## Okuma metni
◇ ◇ ◇ ◇
Ölümlerinde ´Fuhuş ve casusluk çetesi´ şüphesi
Mühendislerin şüpheli ölümleriyle ilgili Ergenekon iddianamelerinde bilgiler bulunuyor. Fuhuş ve casusluk soruşturmasını da yürütmüş olan Savcı Fikret Seçen ele geçen yeni bilgiler üzerine tekrar açtığı dosyayı yetkisizlik gerekçesiyle olayların gerçekleştiği Ankara Cumhuriyet Başsavcılığına göndermişti. Soruşturma halen burada yürütülmekte. Ergenekon ve casusluk soruşturmalarında ele geçen kritik bilgilerin dışında, mühendislerin hassas projelerde çalışıyor olmaları, intihar olaylarının peşpeşe gelmesi, gerçekleşme şekilleri, o şahıslardaki proje dosyalarının kaybolması, şahıslardan bazılarının intiharın günah olduğunu bildiklerine dair ailelerin verdiği bilgiler gibi ayrıntılar da ölümlerin intihar değil cinayet olduğuna dair şüpheyi güçlendiriyor.
◇ ◇ ◇ ◇
## Kayıtlı bilgiler
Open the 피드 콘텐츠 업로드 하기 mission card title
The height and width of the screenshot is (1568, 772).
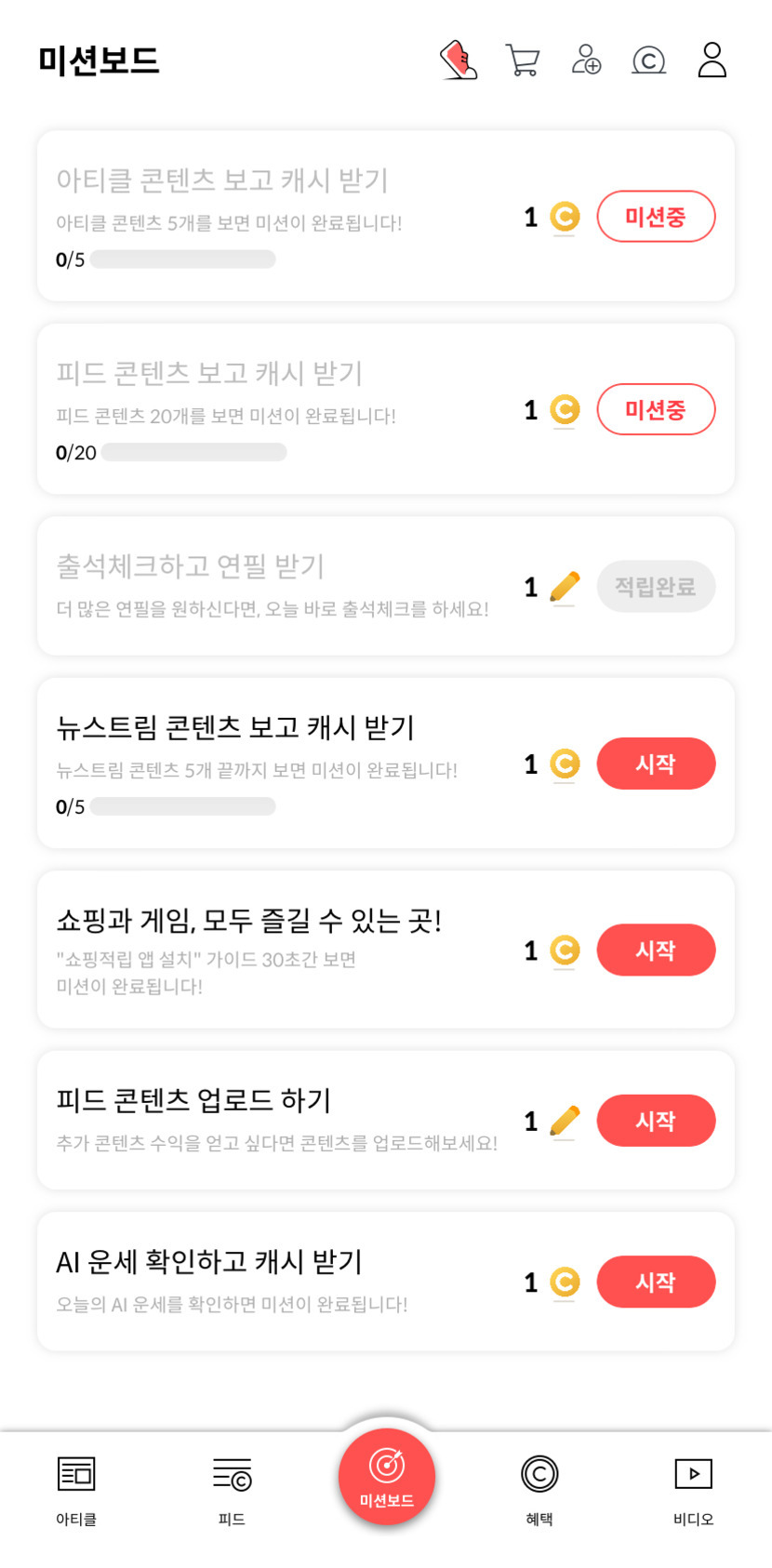193,1100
◇ ◇ ◇ ◇
## İstenenler
(A) Okuma metninden "Ölümlerinde ´Fuhuş ve" sözleriyle başlayıp "dair şüpheyi güçlendiriyor." sözlerine kadar uzanan bölümü olduğu gibi alıntılayın.
(B) Okuma metnine göre Savcı Fikret Seçen yeniden açtığı dosyayı hangi kuruma göndermiştir?

## Cevap listesi
(A)
Ölümlerinde ´Fuhuş ve casusluk çetesi´ şüphesi
Mühendislerin şüpheli ölümleriyle ilgili Ergenekon iddianamelerinde bilgiler bulunuyor. Fuhuş ve casusluk soruşturmasını da yürütmüş olan Savcı Fikret Seçen ele geçen yeni bilgiler üzerine tekrar açtığı dosyayı yetkisizlik gerekçesiyle olayların gerçekleştiği Ankara Cumhuriyet Başsavcılığına göndermişti. Soruşturma halen burada yürütülmekte. Ergenekon ve casusluk soruşturmalarında ele geçen kritik bilgilerin dışında, mühendislerin hassas projelerde çalışıyor olmaları, intihar olaylarının peşpeşe gelmesi, gerçekleşme şekilleri, o şahıslardaki proje dosyalarının kaybolması, şahıslardan bazılarının intiharın günah olduğunu bildiklerine dair ailelerin verdiği bilgiler gibi ayrıntılar da ölümlerin intihar değil cinayet olduğuna dair şüpheyi güçlendiriyor.

(B) Dosyayı olayların gerçekleştiği Ankara Cumhuriyet Başsavcılığına göndermiştir.